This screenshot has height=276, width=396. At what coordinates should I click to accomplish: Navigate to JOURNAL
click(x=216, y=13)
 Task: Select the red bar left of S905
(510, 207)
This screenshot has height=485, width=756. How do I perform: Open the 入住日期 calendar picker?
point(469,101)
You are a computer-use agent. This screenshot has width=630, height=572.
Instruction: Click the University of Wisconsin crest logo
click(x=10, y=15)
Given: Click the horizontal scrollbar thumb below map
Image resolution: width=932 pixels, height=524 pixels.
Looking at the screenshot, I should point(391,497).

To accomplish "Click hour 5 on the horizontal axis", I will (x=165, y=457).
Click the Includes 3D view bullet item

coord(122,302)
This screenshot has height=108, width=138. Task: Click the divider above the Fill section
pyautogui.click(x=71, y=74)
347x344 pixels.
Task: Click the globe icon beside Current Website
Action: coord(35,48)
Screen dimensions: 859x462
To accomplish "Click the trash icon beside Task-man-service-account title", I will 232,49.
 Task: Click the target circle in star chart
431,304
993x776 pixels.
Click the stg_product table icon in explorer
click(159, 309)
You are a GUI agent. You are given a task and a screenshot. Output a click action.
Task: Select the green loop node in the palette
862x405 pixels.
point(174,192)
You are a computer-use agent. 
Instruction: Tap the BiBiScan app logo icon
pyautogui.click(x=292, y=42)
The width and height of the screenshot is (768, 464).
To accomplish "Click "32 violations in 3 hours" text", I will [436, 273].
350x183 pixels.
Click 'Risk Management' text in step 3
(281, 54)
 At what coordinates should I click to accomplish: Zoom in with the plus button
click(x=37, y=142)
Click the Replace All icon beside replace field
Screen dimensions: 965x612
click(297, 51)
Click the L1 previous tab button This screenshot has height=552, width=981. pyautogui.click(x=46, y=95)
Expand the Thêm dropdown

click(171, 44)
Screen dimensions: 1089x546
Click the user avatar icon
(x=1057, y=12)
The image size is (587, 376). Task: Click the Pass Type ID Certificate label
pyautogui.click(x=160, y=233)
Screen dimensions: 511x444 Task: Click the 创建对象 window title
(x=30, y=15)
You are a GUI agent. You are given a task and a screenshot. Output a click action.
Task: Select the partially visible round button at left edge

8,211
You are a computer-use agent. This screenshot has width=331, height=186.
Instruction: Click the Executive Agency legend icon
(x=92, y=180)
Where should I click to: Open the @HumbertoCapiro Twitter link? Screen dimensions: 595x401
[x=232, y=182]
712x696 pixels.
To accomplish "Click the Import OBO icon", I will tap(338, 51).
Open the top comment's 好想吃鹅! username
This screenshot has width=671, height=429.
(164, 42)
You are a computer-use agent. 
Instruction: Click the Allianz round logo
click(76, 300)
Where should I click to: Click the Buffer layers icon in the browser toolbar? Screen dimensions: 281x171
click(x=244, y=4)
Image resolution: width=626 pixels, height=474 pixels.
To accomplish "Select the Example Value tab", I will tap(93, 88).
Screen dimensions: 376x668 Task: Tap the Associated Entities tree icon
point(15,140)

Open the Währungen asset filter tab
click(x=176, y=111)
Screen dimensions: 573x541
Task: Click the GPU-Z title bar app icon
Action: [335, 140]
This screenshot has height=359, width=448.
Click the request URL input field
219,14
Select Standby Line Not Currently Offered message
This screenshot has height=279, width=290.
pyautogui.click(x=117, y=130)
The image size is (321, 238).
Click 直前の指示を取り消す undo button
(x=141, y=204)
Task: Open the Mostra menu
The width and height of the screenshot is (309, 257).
::::
#### Work to complete
The material is to be written out once more, exactly and in full.

#### Response
This screenshot has height=276, width=396. At what coordinates should I click to accomplish: Navigate to JOURNAL
click(x=216, y=13)
 Task: Select the red bar left of S905
(510, 207)
This screenshot has height=485, width=756. How do I perform: Open the 入住日期 calendar picker?
point(469,101)
You are a computer-use agent. This screenshot has width=630, height=572.
Instruction: Click the University of Wisconsin crest logo
click(x=10, y=15)
Given: Click the horizontal scrollbar thumb below map
Image resolution: width=932 pixels, height=524 pixels.
Looking at the screenshot, I should point(391,497).

To accomplish "Click hour 5 on the horizontal axis", I will (x=165, y=457).
Click the Includes 3D view bullet item

coord(122,302)
This screenshot has height=108, width=138. Task: Click the divider above the Fill section
pyautogui.click(x=71, y=74)
347x344 pixels.
Task: Click the globe icon beside Current Website
Action: coord(35,48)
Screen dimensions: 859x462
To accomplish "Click the trash icon beside Task-man-service-account title", I will 232,49.
 Task: Click the target circle in star chart
431,304
993x776 pixels.
Click the stg_product table icon in explorer
click(159, 309)
You are a GUI agent. You are given a task and a screenshot. Output a click action.
Task: Select the green loop node in the palette
862x405 pixels.
point(174,192)
You are a computer-use agent. 
Instruction: Tap the BiBiScan app logo icon
pyautogui.click(x=292, y=42)
The width and height of the screenshot is (768, 464).
To accomplish "Click "32 violations in 3 hours" text", I will [436, 273].
350x183 pixels.
Click 'Risk Management' text in step 3
(281, 54)
 At what coordinates should I click to accomplish: Zoom in with the plus button
click(x=37, y=142)
Click the Replace All icon beside replace field
Screen dimensions: 965x612
click(297, 51)
Click the L1 previous tab button This screenshot has height=552, width=981. pyautogui.click(x=46, y=95)
Expand the Thêm dropdown

click(171, 44)
Screen dimensions: 1089x546
Click the user avatar icon
(x=1057, y=12)
The image size is (587, 376). Task: Click the Pass Type ID Certificate label
pyautogui.click(x=160, y=233)
Screen dimensions: 511x444 Task: Click the 创建对象 window title
(x=30, y=15)
You are a GUI agent. You are given a task and a screenshot. Output a click action.
Task: Select the partially visible round button at left edge

8,211
You are a computer-use agent. This screenshot has width=331, height=186.
Instruction: Click the Executive Agency legend icon
(x=92, y=180)
Where should I click to: Open the @HumbertoCapiro Twitter link? Screen dimensions: 595x401
[x=232, y=182]
712x696 pixels.
To accomplish "Click the Import OBO icon", I will tap(338, 51).
Open the top comment's 好想吃鹅! username
This screenshot has width=671, height=429.
(164, 42)
You are a computer-use agent. 
Instruction: Click the Allianz round logo
click(76, 300)
Where should I click to: Click the Buffer layers icon in the browser toolbar? Screen dimensions: 281x171
click(x=244, y=4)
Image resolution: width=626 pixels, height=474 pixels.
To accomplish "Select the Example Value tab", I will tap(93, 88).
Screen dimensions: 376x668 Task: Tap the Associated Entities tree icon
point(15,140)

Open the Währungen asset filter tab
click(x=176, y=111)
Screen dimensions: 573x541
Task: Click the GPU-Z title bar app icon
Action: [335, 140]
This screenshot has height=359, width=448.
Click the request URL input field
219,14
Select Standby Line Not Currently Offered message
This screenshot has height=279, width=290.
pyautogui.click(x=117, y=130)
The image size is (321, 238).
Click 直前の指示を取り消す undo button
(x=141, y=204)
Task: Open the Mostra menu
The width and height of the screenshot is (309, 257).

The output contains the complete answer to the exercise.